SHORT PROBLEM -
Extract each line from the rows below that contains the string "Click", copying it in full. Treat uppercase and lowercase letters as different.

PROVIDED RECORDS -
───
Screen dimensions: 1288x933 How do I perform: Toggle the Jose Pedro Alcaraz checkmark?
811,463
───
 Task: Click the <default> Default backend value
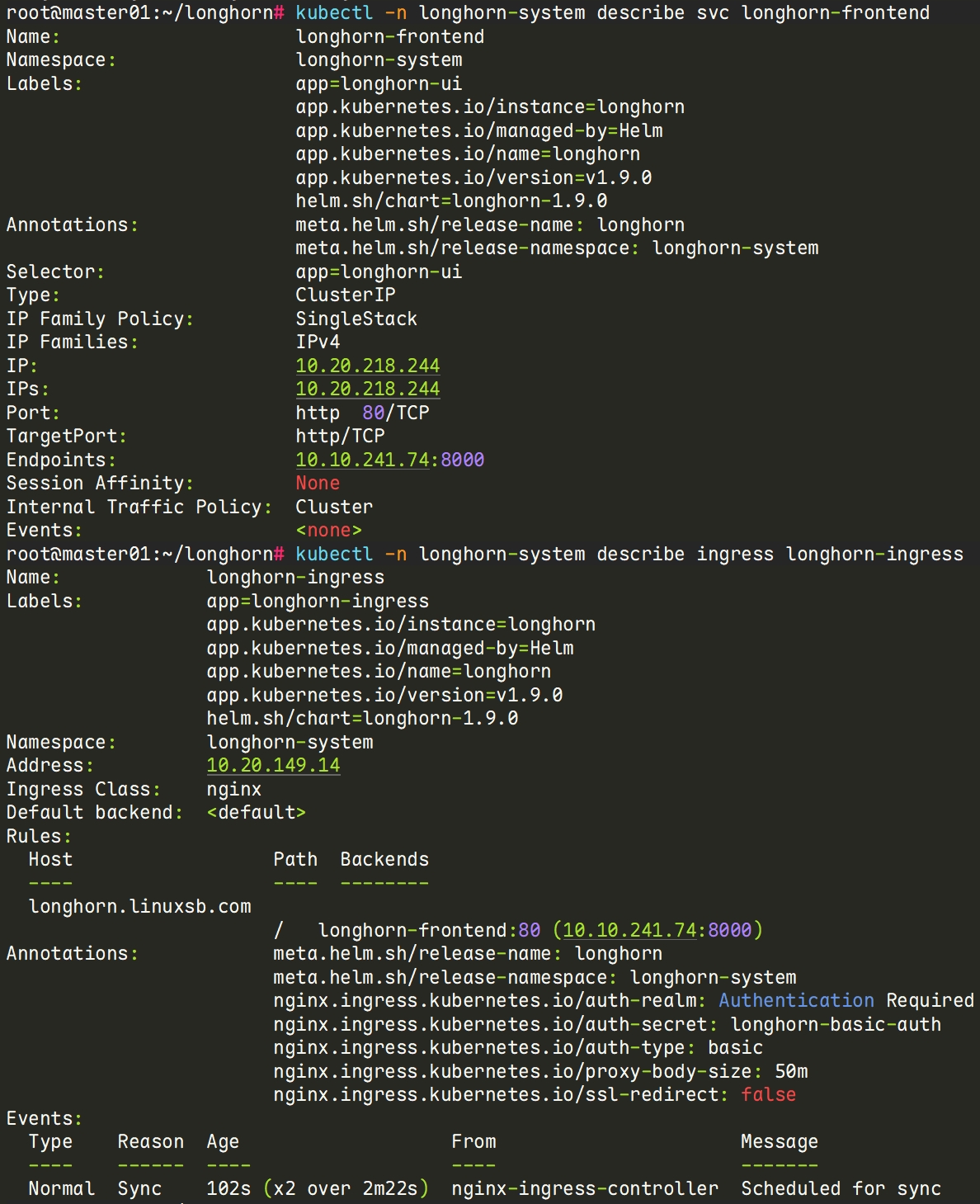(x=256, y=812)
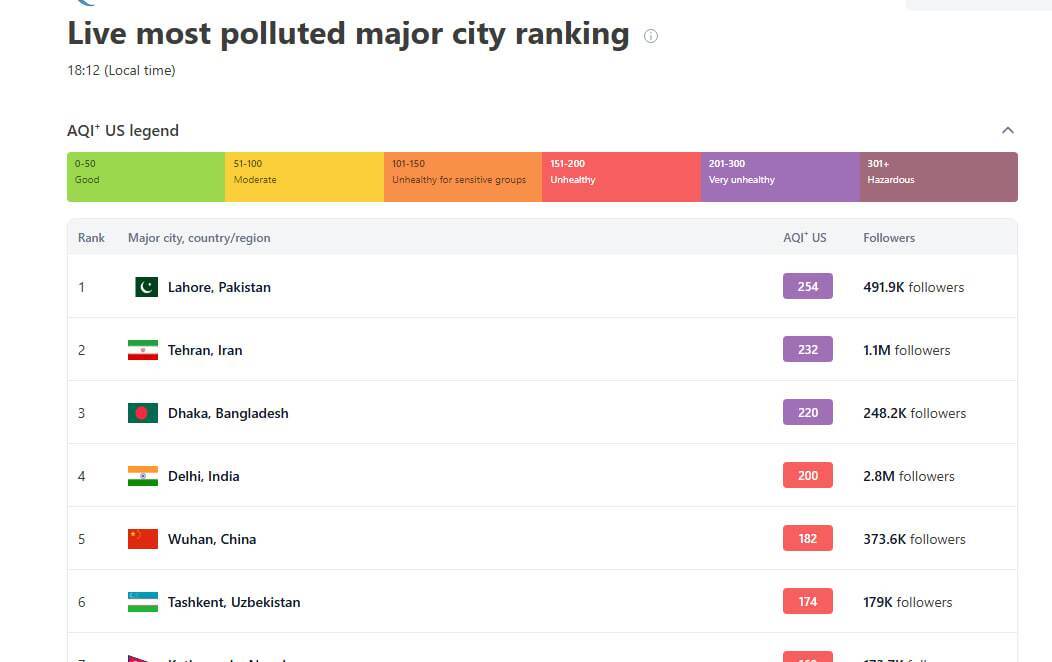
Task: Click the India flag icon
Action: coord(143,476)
───
OUTPUT OF THE TASK -
 Task: Click the <default> Default backend value
Task: Click the India flag icon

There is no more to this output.